Your assignment:
From the data below, retype exactly the lines starting with the one that contains "033 3016 2222 (560, 1733)" and ending with the one that contains "All Services (382, 2188)", both included.

Collected data entries
>>>
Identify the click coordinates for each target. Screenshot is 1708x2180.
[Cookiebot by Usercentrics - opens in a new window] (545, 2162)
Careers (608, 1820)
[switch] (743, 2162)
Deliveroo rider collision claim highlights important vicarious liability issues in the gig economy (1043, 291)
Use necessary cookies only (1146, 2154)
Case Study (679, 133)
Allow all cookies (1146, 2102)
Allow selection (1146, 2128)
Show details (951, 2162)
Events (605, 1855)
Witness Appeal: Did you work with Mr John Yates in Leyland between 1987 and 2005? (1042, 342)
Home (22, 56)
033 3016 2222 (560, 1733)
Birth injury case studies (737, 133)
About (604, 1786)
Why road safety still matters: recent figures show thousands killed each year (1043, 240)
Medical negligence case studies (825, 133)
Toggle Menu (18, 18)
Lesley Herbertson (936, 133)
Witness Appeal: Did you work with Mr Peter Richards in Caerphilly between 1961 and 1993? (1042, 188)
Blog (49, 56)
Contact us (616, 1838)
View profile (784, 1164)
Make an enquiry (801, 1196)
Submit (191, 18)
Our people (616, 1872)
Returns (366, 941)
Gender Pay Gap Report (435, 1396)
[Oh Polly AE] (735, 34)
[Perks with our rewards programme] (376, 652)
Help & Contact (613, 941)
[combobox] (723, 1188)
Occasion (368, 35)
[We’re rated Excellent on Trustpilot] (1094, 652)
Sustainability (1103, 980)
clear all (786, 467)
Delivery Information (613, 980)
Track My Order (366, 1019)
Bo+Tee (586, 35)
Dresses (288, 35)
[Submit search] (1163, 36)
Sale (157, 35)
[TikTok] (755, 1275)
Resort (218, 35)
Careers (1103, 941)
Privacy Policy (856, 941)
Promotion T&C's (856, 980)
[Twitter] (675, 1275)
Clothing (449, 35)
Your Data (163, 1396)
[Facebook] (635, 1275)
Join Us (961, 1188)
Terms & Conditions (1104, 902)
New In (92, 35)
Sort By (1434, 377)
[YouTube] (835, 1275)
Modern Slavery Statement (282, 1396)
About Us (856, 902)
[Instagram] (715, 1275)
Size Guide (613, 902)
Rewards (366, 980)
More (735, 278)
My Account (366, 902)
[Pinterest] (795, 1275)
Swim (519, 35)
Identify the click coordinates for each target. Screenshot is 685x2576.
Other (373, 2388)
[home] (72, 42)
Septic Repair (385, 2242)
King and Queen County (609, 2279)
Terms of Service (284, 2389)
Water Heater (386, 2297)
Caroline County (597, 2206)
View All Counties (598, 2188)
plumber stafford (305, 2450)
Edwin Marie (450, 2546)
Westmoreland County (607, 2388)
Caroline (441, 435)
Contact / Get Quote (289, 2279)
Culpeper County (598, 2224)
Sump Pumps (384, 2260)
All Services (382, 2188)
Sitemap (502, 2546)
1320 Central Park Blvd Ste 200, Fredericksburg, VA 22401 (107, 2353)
<<<
Written solution:
033 3016 2222 (560, 1733)
Birth injury case studies (737, 133)
About (604, 1786)
Why road safety still matters: recent figures show thousands killed each year (1043, 240)
Medical negligence case studies (825, 133)
Toggle Menu (18, 18)
Lesley Herbertson (936, 133)
Witness Appeal: Did you work with Mr Peter Richards in Caerphilly between 1961 and 1993? (1042, 188)
Blog (49, 56)
Contact us (616, 1838)
View profile (784, 1164)
Make an enquiry (801, 1196)
Submit (191, 18)
Our people (616, 1872)
Returns (366, 941)
Gender Pay Gap Report (435, 1396)
[Oh Polly AE] (735, 34)
[Perks with our rewards programme] (376, 652)
Help & Contact (613, 941)
[combobox] (723, 1188)
Occasion (368, 35)
[We’re rated Excellent on Trustpilot] (1094, 652)
Sustainability (1103, 980)
clear all (786, 467)
Delivery Information (613, 980)
Track My Order (366, 1019)
Bo+Tee (586, 35)
Dresses (288, 35)
[Submit search] (1163, 36)
Sale (157, 35)
[TikTok] (755, 1275)
Resort (218, 35)
Careers (1103, 941)
Privacy Policy (856, 941)
Promotion T&C's (856, 980)
[Twitter] (675, 1275)
Clothing (449, 35)
Your Data (163, 1396)
[Facebook] (635, 1275)
Join Us (961, 1188)
Terms & Conditions (1104, 902)
New In (92, 35)
Sort By (1434, 377)
[YouTube] (835, 1275)
Modern Slavery Statement (282, 1396)
About Us (856, 902)
[Instagram] (715, 1275)
Size Guide (613, 902)
Rewards (366, 980)
More (735, 278)
My Account (366, 902)
[Pinterest] (795, 1275)
Swim (519, 35)
Identify the click coordinates for each target. Screenshot is 685x2576.
Other (373, 2388)
[home] (72, 42)
Septic Repair (385, 2242)
King and Queen County (609, 2279)
Terms of Service (284, 2389)
Water Heater (386, 2297)
Caroline County (597, 2206)
View All Counties (598, 2188)
plumber stafford (305, 2450)
Edwin Marie (450, 2546)
Westmoreland County (607, 2388)
Caroline (441, 435)
Contact / Get Quote (289, 2279)
Culpeper County (598, 2224)
Sump Pumps (384, 2260)
All Services (382, 2188)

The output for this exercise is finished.